La privation de ces aides nuit à des petites entreprises qui doivent déjà composer avec le défi du manque de main-d’œuvre, ce qui entraine une augmentation du travail du dirigeant et des employés, voir des refus de contrats ou de ventes.
«L’argument initial pour justifier le verrou des heures rémunérées s’appuyait sur un postulat hautement discutable de création d’emplois.
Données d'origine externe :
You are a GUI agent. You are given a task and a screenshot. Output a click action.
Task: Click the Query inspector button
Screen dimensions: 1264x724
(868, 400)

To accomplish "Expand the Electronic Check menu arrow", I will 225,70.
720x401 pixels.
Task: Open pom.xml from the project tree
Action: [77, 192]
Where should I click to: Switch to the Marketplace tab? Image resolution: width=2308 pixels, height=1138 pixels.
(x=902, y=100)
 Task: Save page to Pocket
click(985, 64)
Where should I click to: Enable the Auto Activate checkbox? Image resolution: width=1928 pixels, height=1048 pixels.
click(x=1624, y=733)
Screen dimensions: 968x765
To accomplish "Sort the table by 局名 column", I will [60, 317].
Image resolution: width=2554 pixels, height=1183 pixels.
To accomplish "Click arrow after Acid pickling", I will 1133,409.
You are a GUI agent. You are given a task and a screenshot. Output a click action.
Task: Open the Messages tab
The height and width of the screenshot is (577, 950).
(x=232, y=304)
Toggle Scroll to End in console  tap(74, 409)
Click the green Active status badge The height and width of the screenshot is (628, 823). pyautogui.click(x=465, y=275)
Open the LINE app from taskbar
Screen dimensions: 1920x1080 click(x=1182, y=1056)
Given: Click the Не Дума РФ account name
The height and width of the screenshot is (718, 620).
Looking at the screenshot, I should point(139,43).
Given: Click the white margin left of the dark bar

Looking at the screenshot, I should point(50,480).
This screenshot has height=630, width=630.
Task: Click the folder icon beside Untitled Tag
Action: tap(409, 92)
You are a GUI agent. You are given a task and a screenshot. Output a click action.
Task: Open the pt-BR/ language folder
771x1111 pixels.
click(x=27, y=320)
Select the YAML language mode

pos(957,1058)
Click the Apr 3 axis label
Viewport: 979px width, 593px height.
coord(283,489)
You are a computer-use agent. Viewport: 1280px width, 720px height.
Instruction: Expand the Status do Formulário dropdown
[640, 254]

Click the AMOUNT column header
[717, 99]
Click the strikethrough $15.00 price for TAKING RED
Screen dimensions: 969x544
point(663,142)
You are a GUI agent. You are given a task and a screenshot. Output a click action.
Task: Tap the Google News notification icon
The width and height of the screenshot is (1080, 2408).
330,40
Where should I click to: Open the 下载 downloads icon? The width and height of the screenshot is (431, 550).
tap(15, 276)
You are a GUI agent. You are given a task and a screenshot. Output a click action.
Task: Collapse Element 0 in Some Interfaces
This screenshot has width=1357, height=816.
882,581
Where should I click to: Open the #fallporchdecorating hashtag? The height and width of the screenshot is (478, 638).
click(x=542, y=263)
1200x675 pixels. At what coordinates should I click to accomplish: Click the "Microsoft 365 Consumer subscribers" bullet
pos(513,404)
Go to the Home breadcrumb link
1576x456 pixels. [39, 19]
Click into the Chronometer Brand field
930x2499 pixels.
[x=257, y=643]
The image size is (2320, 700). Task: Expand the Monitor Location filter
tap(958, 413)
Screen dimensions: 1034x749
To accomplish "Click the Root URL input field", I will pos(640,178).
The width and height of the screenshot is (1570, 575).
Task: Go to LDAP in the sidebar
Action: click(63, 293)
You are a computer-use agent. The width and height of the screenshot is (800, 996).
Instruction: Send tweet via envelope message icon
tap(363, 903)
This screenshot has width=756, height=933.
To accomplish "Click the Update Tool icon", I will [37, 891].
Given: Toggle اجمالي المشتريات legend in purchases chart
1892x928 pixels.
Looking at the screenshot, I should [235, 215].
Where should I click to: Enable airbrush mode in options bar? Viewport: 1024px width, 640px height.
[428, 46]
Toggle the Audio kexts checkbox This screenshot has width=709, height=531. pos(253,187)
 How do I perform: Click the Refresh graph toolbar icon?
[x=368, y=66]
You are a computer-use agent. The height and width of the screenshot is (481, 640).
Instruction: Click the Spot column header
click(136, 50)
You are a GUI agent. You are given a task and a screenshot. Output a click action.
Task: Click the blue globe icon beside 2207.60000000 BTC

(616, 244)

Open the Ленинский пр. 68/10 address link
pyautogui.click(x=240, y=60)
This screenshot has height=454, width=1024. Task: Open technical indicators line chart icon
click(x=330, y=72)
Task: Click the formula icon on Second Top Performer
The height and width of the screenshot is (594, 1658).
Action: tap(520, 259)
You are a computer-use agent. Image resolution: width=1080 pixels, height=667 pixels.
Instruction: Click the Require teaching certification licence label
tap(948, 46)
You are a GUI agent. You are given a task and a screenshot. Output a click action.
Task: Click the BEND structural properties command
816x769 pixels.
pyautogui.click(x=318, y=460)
Or, exclure les très petites entreprises de crédits d’impôt qui visent spécifiquement à encourager et faciliter l’embauche ainsi que la création d’emplois relève d’une évidente déviation du principe même sur lequel le gouvernement s’appuie pour en justifier l’utilisation. Il faut se rendre à l’évidence et arrêter d’essayer de légitimer l’injustifiable», a fait remarquer
Francis Bérubé, directeur des affaires provinciales pour le Québec à la FCEI.
Ainsi, les PME sondées par la FCEI jugent qu’une diminution des taxes et impôts (57 %) et une bonification des crédits d’impôt afin de permettre aux entreprises d’offrir de meilleures conditions de travail (49 %) forment des pistes de solution afin de faire face à la pénurie de main-d’œuvre.
«Le premier ministre François Legault désire ardemment amener le Québec plus loin. Il se compare souvent à l’Ontario pour atteindre des objectifs ambitieux, comme combler l’écart de richesse. Notre province voisine, dont 58,4 % de l’ensemble de ses entreprises ont moins de 5 employés, comparativement à 53 % ici, n’a pas peur de miser sur ses plus petites entreprises pour stimuler sa croissance économique. Il est temps que le premier ministre Legault fasse confiance aux entrepreneurs québécois pour stimuler la croissance économique», a conclu M. Vincent.